En este sentido, la situación de los ancianos durante la pandemia no fue un drama tan atroz para los holandeses, pues la eutanasia tiene una aceptación social del 87%. Aun cuando los hospitales no estaban saturados, se les ocurrió que era una crueldad llevarlos allí: creyeron que era mejor dejarlos perecer en sus casas y dedicar sus recursos a las personas más proclives a sobrevivir. Incluso pidieron a los médicos que discutieran con los pacientes su ingreso en la UCI para evitarles un «sufrimiento innecesario». Y todo esto trataron de venderlo como una ocurrencia buena, virtuosa, que los países del sur debíamos replicar: «En Italia, la capacidad de las UCI se gestiona de manera muy distinta. Ellos admiten a personas que nosotros no incluiríamos porque son demasiado viejas. Los ancianos tienen una posición muy diferente en la cultura italiana», dijo Frits Rosendaal —jefe de epidemiología clínica del Centro Médico de la Universidad de Leiden— según El Confidencial. Y Nele Van Den Noortgate, la jefa del departamento de geriatría —¡de geriatría!— en Gante, apareció pontificando en la televisión: «Llevarlos al hospital para morir allí es inhumano».

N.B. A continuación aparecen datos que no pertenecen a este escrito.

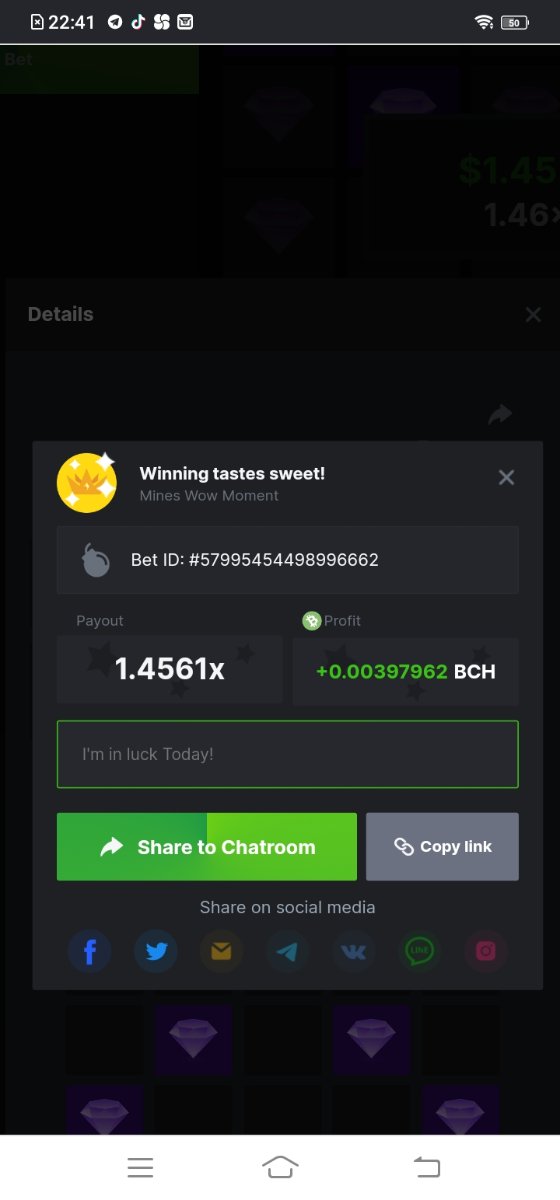Share win via Telegram icon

Los holandeses actuaron como acostumbran: tratando de aleccionar, de corregir y de educar a esos católicos del sur con los que se ven forzados a convivir en las instituciones uropeas. También sucedió con las ayudas, que aceptaron a regañadientes con la condición de controlarlas. Porque nos detestan casi tanto como a sus ancianos, pero mucho menos de lo que deberíamos detestarlos nosotros. Por bárbaros, por supremacistas y, ahora, por mataviejos.